Impact of Nucleos(t)ide Analogs on Major Clinical Outcomes in Patients With Chronic Hepatitis B: A 10-Year French Nationwide Cohort Study.

Background: Conflicting results have been reported on the impact of tenofovir versus entecavir on liver-related outcomes.

Aims: To explore trends in clinical outcomes in chronic hepatitis B virus (HBV)-infected patients and compare the impact of tenofovir versus entecavir on the risk of hepatocellular carcinoma (HCC), liver transplantation (LT) and mortality.

Methods: We used the French National Health Insurance Databases (SNDS) to identify HBV-infected patients. We quantified the excess clinical burden from 2012 to 2021 by comparing the HBV-infected cohort with a general population cohort, using 1:1 exact matching on birth date, sex, social deprivation index and follow-up start date. The risks of mortality, HCC and LT were compared between patients treated with tenofovir and entecavir using inverse probability weighting.
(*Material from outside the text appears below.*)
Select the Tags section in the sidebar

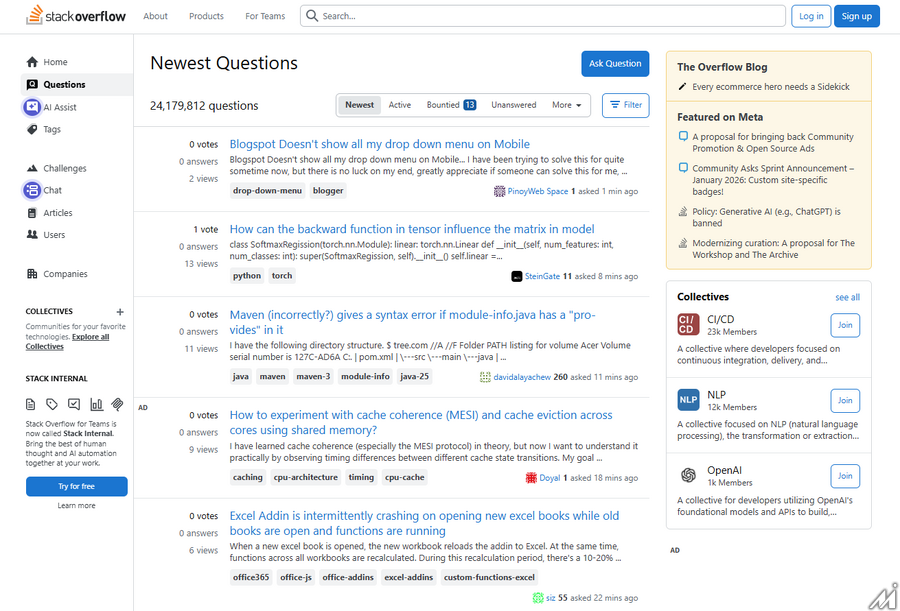(47, 129)
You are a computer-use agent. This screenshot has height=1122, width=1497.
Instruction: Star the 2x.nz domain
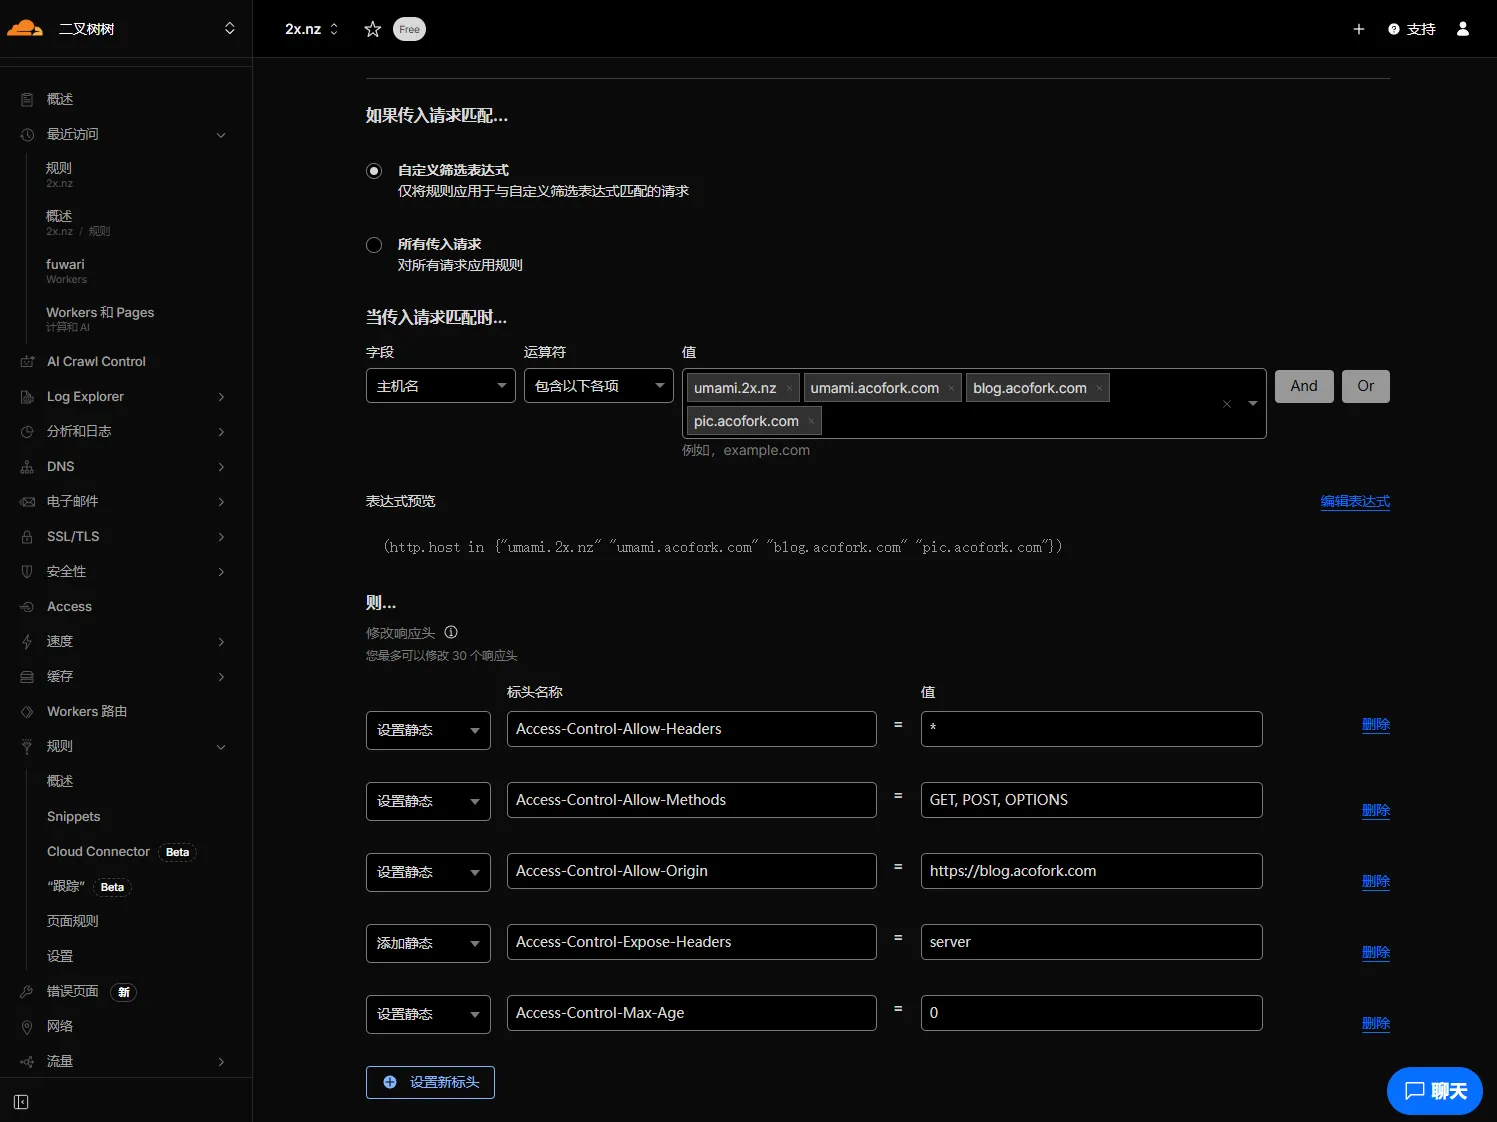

Results: A total of 101,740 patients were matched to the general population. From 2012 to 2021, the average annual decreases in excess mortality, incidence of HCC and LT were 3.7%, 8.0% and 11.9%, respectively (p for trend < 0.001). During the same period, the nucleos(t)ide analog (NUC) treatment coverage significantly increased, particularly after 2016 (p < 0.001). Among 14,054 treatment-naïve patients starting tenofovir (n = 7426) or entecavir (n = 6628), we observed no difference in the composite outcome of mortality, LT or HCC (HR, 1.09; 95% CI, 0.95-1.24). Tenofovir was associated with an increased risk of HCC compared with entecavir (HR, 1.31; 95% CI, 1.07-1.62).

Conclusions: Tenofovir was associated with a higher risk of HCC compared with entecavir, although no difference in the composite outcome of mortality or liver-related events was observed between the two treatments.